No matter the industry or the size of your business, you are at risk of becoming a victim of a cyber criminal. They target organizations of all sizes, governments, individuals, even IoT devices. If you don’t have a plan in place for what to do if you are hacked, you are putting yourself at risk of losing a great deal of money. IBM and the Ponemon Institute published a study that listed the top factors in reducing costs from data breaches for U.S. companies. We want to share that list with you and explain a few things about how you can successfully implement each one for your organization.
- Incident response team: Assign, hire, create or contract us so that you know who you are going to turn to the minute you find out a breach has occurred. Start with management support, then go from there, setting a strategic plan and vision, implementing the team, communicating the vision with the team, and evaluating its effectiveness.

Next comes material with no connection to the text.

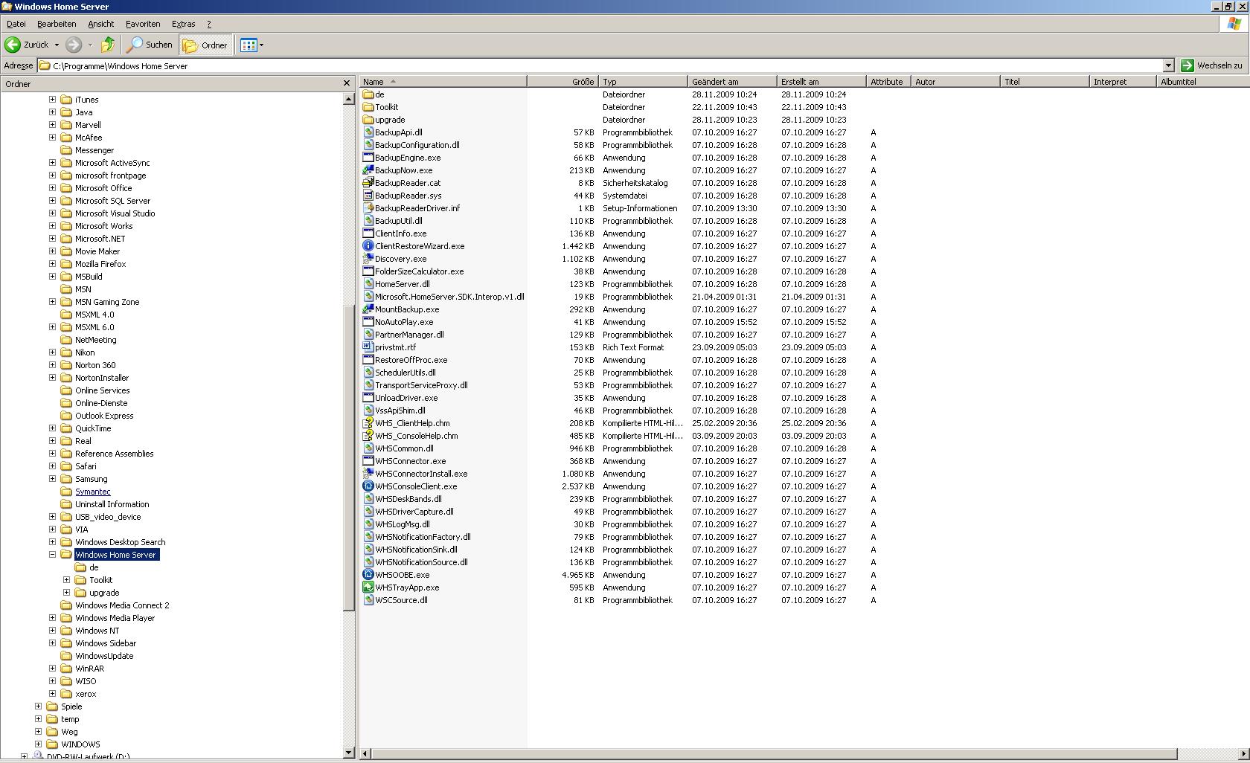Click the WHSConsoleClient.exe file icon

[368, 486]
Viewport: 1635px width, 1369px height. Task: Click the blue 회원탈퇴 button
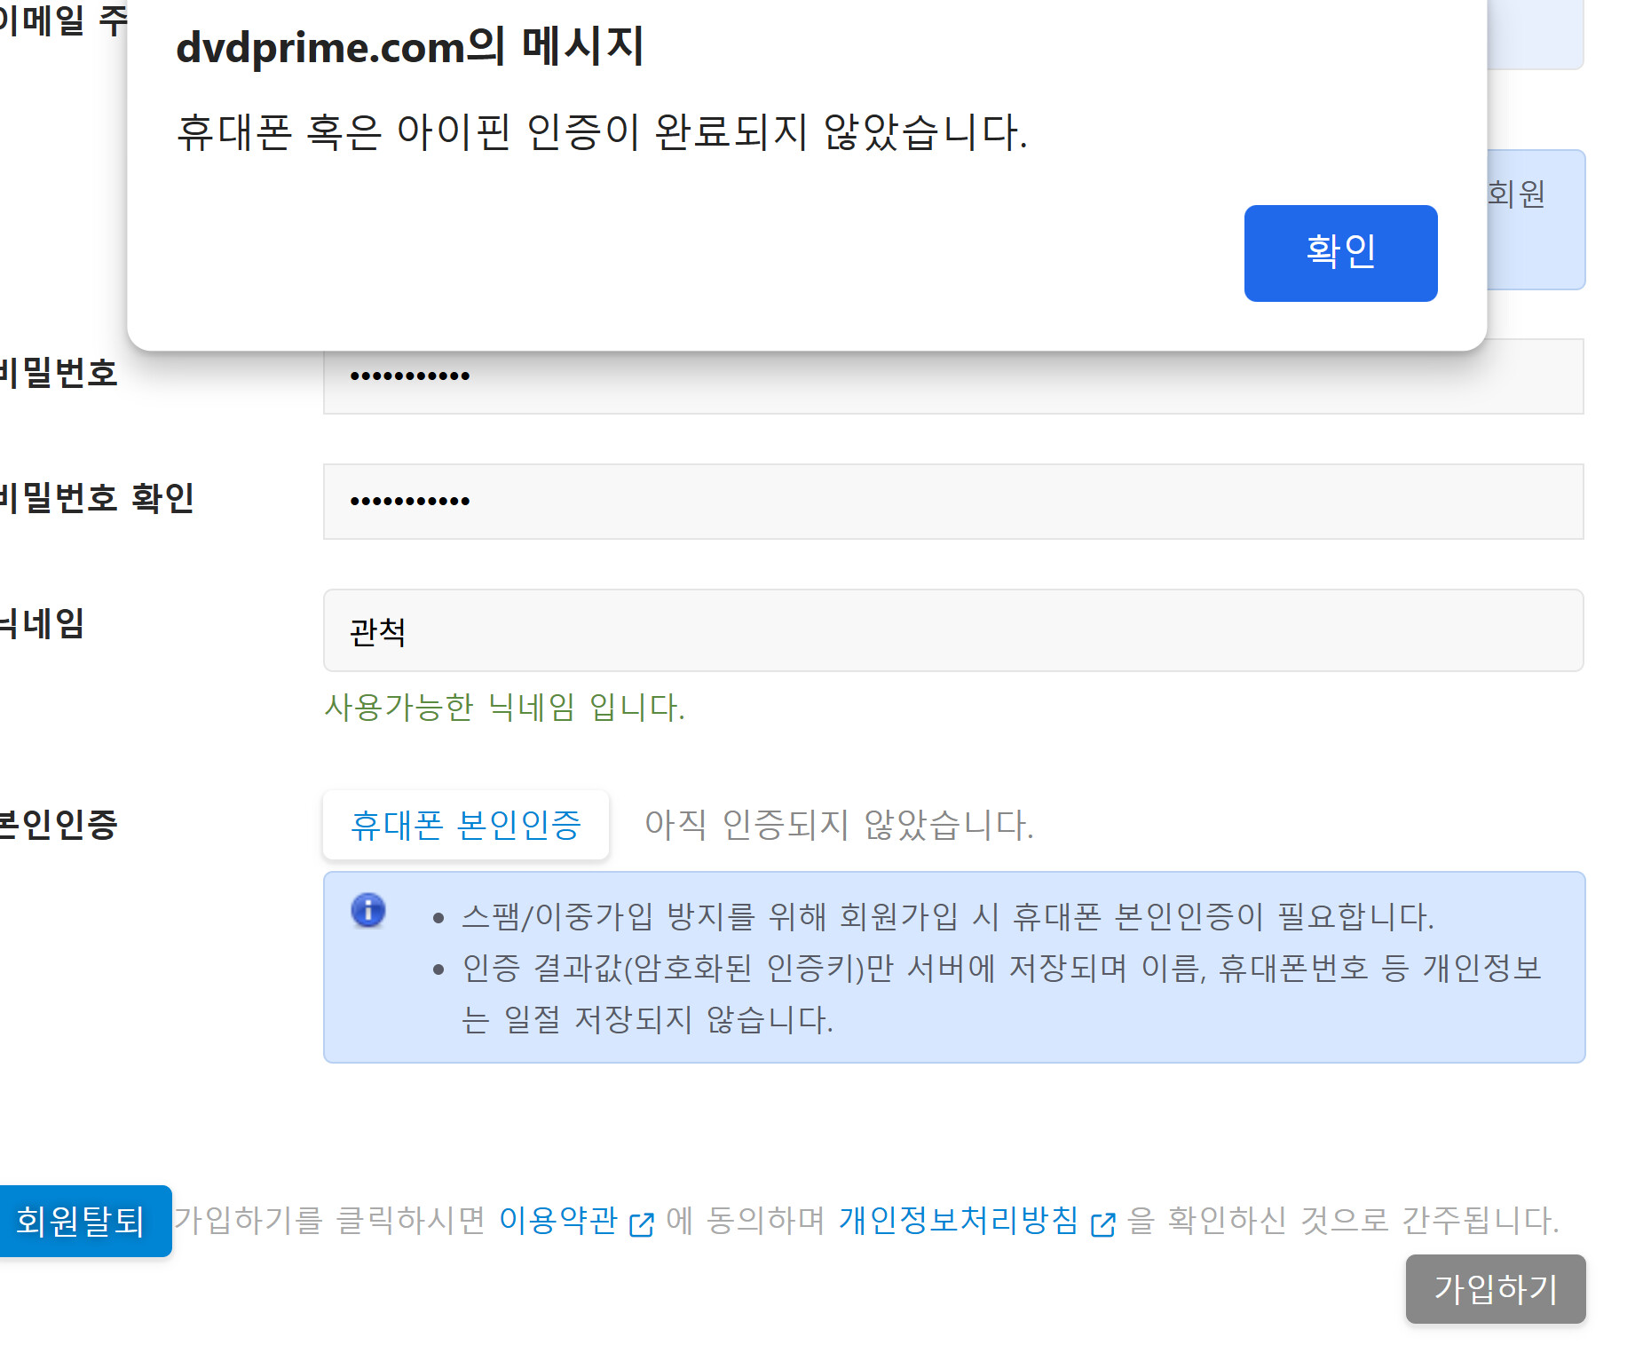pyautogui.click(x=82, y=1221)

- Extensive use of encryption: You need to make sure that you are protecting every bit of your data that connects to a network, starting with the security of your local network, to the backend access of your website, your cloud-based applications, and your VPN. Use the best encryption available!
- Employee training: We can’t repeat this often enough. Even if you’ve invested in the latest software and fanciest hardware, your people can be the leak in the dam if they haven’t been trained to be aware of dangers such as phishing scams.
- BCM involvement: BCM stands for Business Continuity Management and defines an approach that starts at the management level and defines, within the organization, potential threats and the impacts those threats would have to operations. Through BCM, organizations build a framework of resilience and a readiness to respond to disruptions.
- Data loss prevention technologies: When an organization has software installed for Data Loss Prevention (DLP), they are notified far sooner that a breach has occurred, allowing the business to mitigate losses.
You wouldn’t hesitate to insure your home, car, business, even your life. Consider it just as important to insure your data in today’s business (and personal) environment.